Greek Prime Minister Constantine Mitsotakis, the first Greek premier invited to the White House in 26 years, said yesterday that he intends to return the often contentious U.S.-Greek relations to the "old times" of close cooperation and trade.

Mitsotakis, referring to the nearly constant friction between the United States and Greece during the government of Socialist prime minister Andreas Papandreou, said, "We went through a period during which relations were not what they should have been." He added that he wanted to "normalize fully" relations between the two countries.

Mitsotakis, in an interview, said the highest priority on his foreign policy agenda was to persuade President Bush to put pressure on the Turkish government to make new concessions to end the 16-year-old division of the island of Cyprus. Mitsotakis suggested that Washington's influence could persuade Turkey to cut its occupation forces in half on the Mediterranean island as "an indication of goodwill."
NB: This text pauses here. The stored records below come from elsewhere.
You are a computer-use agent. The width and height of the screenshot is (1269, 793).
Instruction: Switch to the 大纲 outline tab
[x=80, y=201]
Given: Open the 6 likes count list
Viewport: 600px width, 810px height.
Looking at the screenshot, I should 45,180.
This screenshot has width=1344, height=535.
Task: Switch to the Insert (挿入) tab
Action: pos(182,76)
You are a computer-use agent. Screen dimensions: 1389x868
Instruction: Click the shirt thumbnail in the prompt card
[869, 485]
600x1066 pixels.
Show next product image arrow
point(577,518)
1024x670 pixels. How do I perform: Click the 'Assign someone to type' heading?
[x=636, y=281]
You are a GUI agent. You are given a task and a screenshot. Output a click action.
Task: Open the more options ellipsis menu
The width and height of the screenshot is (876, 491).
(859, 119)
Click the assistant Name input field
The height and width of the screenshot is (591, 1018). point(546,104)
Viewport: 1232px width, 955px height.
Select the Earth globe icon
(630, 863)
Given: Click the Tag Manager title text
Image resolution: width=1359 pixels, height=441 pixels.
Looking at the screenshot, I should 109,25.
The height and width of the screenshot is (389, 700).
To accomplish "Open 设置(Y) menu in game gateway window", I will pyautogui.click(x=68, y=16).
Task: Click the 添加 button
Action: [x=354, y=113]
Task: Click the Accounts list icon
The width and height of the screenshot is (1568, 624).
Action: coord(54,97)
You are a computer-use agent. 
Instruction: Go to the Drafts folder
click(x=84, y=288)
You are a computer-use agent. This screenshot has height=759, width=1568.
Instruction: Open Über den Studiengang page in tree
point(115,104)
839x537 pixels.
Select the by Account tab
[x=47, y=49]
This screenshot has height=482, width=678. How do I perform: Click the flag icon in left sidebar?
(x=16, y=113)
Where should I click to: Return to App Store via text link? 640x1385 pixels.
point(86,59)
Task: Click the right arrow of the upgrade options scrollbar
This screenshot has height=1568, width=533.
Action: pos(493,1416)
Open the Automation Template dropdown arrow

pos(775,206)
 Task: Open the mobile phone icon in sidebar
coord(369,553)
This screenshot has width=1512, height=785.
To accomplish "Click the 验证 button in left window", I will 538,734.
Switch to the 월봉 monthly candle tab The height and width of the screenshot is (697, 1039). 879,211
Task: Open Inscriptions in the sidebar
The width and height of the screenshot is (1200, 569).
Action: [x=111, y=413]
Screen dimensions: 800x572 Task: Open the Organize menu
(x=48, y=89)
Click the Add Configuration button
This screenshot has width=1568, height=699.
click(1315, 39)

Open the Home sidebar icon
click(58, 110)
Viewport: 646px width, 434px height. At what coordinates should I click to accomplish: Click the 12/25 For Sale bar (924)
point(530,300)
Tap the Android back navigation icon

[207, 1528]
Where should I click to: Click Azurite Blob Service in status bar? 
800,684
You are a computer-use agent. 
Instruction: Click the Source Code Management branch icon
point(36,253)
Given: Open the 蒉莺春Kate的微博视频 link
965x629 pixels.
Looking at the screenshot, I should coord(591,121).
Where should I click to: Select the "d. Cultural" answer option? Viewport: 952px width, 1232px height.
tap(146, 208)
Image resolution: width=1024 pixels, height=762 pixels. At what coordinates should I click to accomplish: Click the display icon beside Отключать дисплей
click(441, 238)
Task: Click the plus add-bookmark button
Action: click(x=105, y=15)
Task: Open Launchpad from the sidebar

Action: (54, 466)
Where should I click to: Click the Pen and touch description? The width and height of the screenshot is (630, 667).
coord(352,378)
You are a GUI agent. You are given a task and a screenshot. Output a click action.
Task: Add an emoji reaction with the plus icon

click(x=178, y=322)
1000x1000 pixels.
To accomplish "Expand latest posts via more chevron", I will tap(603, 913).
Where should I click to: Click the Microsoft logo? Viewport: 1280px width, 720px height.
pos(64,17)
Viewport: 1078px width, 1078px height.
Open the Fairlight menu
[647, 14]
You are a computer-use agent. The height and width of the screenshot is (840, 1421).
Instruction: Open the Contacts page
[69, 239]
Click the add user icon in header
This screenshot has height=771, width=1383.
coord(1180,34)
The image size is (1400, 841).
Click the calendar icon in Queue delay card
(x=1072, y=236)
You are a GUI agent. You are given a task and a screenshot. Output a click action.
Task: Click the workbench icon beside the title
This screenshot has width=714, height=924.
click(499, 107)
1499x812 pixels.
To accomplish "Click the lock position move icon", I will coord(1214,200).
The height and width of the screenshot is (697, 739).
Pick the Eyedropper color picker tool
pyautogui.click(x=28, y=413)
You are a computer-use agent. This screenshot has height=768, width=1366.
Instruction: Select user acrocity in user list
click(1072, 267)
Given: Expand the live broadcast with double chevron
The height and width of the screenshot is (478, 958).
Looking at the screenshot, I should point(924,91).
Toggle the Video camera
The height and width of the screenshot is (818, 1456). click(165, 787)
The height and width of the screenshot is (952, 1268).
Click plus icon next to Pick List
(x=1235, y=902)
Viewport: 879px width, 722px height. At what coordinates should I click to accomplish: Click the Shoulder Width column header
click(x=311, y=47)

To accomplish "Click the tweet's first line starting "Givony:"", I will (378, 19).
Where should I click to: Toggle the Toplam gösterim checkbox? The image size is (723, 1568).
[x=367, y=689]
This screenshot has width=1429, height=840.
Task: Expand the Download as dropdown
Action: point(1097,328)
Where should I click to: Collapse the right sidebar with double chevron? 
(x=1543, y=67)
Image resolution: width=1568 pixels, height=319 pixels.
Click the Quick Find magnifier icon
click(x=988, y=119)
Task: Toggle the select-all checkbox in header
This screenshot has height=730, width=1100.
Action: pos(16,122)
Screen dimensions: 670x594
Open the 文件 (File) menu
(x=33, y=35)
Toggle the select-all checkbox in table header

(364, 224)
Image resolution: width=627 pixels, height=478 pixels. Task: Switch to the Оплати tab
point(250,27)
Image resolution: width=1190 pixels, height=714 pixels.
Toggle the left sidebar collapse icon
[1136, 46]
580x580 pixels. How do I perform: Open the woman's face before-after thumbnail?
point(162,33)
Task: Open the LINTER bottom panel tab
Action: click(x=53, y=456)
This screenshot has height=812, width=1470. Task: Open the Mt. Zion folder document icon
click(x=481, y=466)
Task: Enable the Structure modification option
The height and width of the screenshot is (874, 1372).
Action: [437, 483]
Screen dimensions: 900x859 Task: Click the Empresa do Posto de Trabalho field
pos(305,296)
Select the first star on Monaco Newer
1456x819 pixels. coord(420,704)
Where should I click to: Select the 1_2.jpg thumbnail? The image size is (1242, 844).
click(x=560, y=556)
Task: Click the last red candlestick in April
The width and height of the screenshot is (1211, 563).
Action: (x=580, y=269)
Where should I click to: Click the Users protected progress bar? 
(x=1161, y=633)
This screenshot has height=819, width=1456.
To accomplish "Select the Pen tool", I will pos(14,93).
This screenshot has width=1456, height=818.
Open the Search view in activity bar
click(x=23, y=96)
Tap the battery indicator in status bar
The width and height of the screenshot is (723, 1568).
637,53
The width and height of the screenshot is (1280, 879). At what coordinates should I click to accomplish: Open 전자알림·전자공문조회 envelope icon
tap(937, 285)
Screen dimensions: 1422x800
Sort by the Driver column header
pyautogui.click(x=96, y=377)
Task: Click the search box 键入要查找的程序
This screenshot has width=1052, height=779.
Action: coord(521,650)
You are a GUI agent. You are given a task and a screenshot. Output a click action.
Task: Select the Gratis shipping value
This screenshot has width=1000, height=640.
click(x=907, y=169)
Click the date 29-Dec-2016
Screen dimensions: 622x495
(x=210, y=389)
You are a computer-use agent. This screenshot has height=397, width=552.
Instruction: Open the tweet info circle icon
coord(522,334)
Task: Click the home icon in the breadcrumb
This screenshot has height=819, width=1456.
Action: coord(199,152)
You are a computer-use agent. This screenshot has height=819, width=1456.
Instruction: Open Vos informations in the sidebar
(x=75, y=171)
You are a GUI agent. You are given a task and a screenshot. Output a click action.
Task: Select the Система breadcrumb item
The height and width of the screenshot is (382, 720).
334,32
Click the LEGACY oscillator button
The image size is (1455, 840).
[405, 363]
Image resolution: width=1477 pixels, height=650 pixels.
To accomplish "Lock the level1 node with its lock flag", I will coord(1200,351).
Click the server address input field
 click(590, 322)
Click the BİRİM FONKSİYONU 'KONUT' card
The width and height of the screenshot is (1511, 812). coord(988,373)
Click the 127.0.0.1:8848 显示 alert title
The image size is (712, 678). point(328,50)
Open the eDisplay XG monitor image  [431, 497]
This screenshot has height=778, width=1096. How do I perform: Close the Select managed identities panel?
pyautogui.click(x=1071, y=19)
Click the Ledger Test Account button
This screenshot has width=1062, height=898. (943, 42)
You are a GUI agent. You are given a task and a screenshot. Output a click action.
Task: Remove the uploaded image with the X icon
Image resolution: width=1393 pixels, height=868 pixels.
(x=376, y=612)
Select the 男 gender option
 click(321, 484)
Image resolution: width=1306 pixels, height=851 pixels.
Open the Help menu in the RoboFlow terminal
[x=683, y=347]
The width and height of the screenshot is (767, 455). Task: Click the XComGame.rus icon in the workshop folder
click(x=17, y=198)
Speaking through an interpreter, the 71-year-old conservative said his government also would reopen negotiations with General Dynamics Corp. on the controversial sale of 40 F-16 fighters concluded under his predecessor, Papandreou. He said Athens also would review a contract to buy a similar number of French Mirage fighters from Dassault.

Mitsotakis, who is preparing for his first NATO summit meeting in London next month, said, "I believe the unification of Germany will prove beneficial for European unity." Mitsotakis, a prisoner of the Germans during World War II, said he understood Soviet security concerns about a united Germany but added, "I believe in the good faith of the Germany of today."

Papandreou's government often inflamed anti-American rhetoric in Greece and political opposition to continuing to allow four U.S. military bases on Greek soil. Mitsotakis said his decision last week to initial an eight-year agreement for two bases had "not met with serious negative response in Greek public opinion."

The agreement calls for the closing of two installations near Athens that had aroused anti-American sentiment over the years. The principal remaining installations are on the southern island of Crete.

Mitsotakis said that for his country, which receives about $350 million a year in military assistance from the United States, the "main problem . . . is the balance of power with Turkey in the Aegean," so the bases "are useful to us because they are linked" to U.S. security assistance.

Mitsotakis blamed Turkey for the longstanding stalemate over the future of Cyprus, partitioned after a 1974 invasion by Turkey. He said Turkey was "indifferent" to the negotiations.

"The United States cannot remain neutral in this," he said, adding that he would ask Bush today for help. "My impression is that if the U.S. upgrades the Cyprus issue" and makes it a priority, "then Turkey would not remain indifferent."